Introduction and Objectives: Cisplatin is a highly effective chemotherapeutic drug used to treat various cancers. However, cardiotoxicity is one of the most important adverse effects of it. This study aimed to investigate and compare possible therapeutic effects of empagliflozin (EMPA) and platelet-rich plasma (PRP) on cisplatin induced cardiotoxicity in adult male albino rats.
Material and Methods: 48 adult male albino rats were classified into: Group I (control group) and Group II (Experimental group). All rats in group II were injected once with cisplatin (10 mg/kg) intraperitoneally (ip) then after 7 days they were divided into; cisplatin subgroup(II-a); rats were sacrificed on the 7th day, spontaneous recovery subgroup (II-b) was left untreated for 3 weeks, EMPA-treated subgroup (II-c) received EMPA orally daily (20 mg/kg/day) for 3 weeks and PRP-treated subgroup (II-d) received 0.5 ml/kg PRP subcutaneously (SC) twice weekly for 3 weeks. At the end of the experiment, Blood samples were collected to measure creatine kinase –MB (CK –MB), cardiac troponin I (cTnI), Superoxide Dismutase (SOD) and malondialdehyde (MDA). Cardiac muscle specimens were acquired for histological, immunohistochemical, morphometric and statistical analysis.

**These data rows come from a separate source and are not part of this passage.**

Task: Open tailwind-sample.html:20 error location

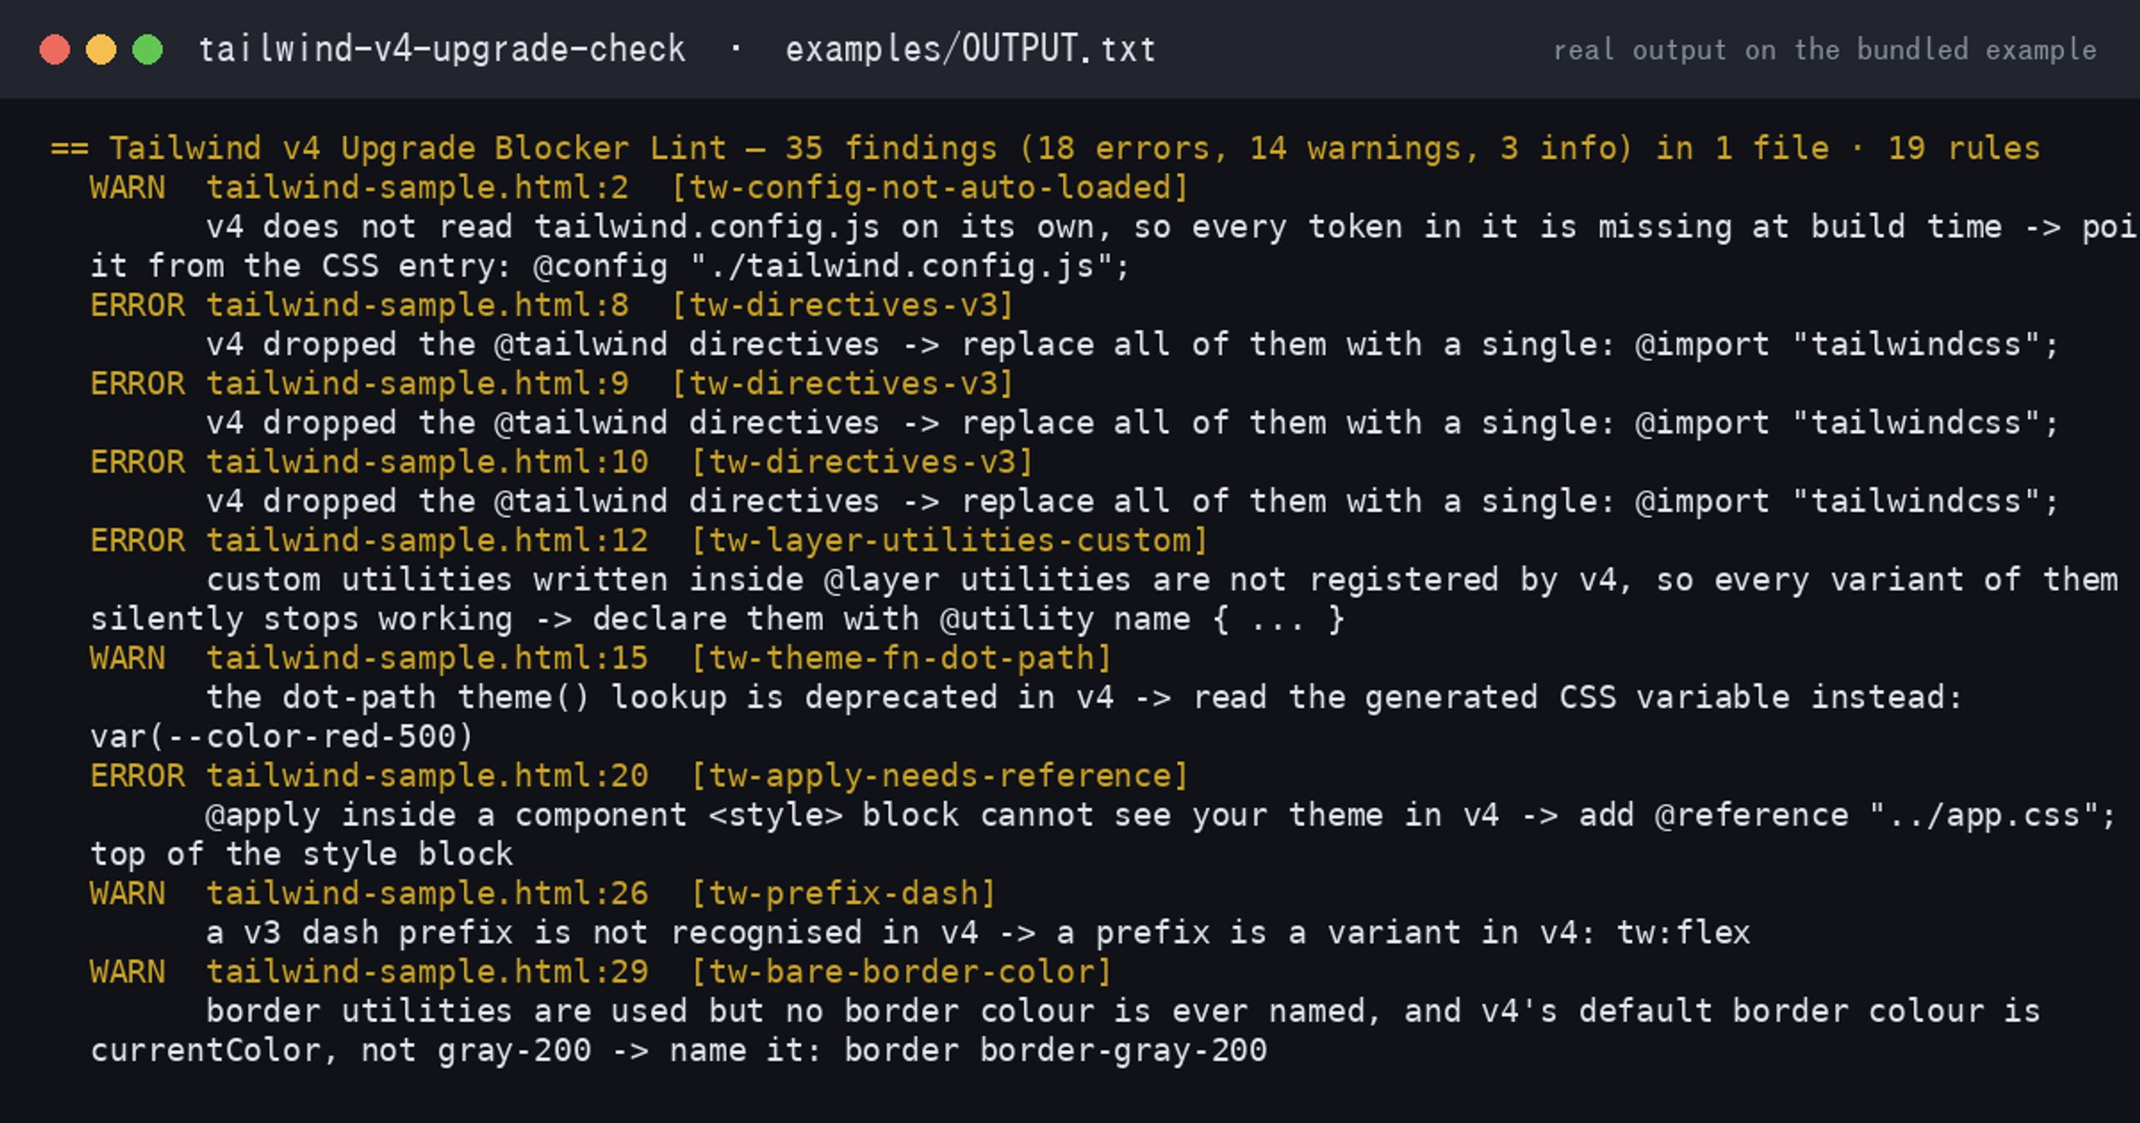Action: [x=427, y=776]
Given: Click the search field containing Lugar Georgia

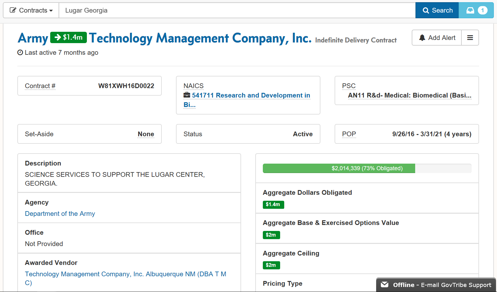Looking at the screenshot, I should click(237, 10).
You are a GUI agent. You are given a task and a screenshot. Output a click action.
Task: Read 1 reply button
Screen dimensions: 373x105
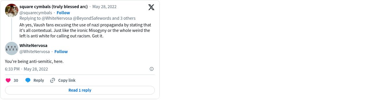pyautogui.click(x=80, y=90)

Results: Mean serum levels of CK-MB, cTnI & MDA was significantly increased associated with significant decrease of SOD level in cisplatin & spontaneous recovery subgroups (Subgroups II-a & II-b respectively). In addition, area percentage of collagen fibers, caspase-3 & fibronectin showed a significant increase and area percentage of Connexin 43 (Cx43) showed a significant decrease in subgroups II-a & II-b. While, EMPA-treated & PRP-treated subgroups (Subgroups II-c & II-d respectively) encountered significant amelioration in biochemical markers, histological & immunohistochemical changes induced by cisplatin with a more obvious improvement in Subgroup II-d.
Conclusion: EMPA and PRP significantly improved cisplatin-induced cardiac damage by alleviating oxidative stress, suppressing inflammation and inhibiting apoptosis; with a more pronounced improvement in response to PRP than EMPA.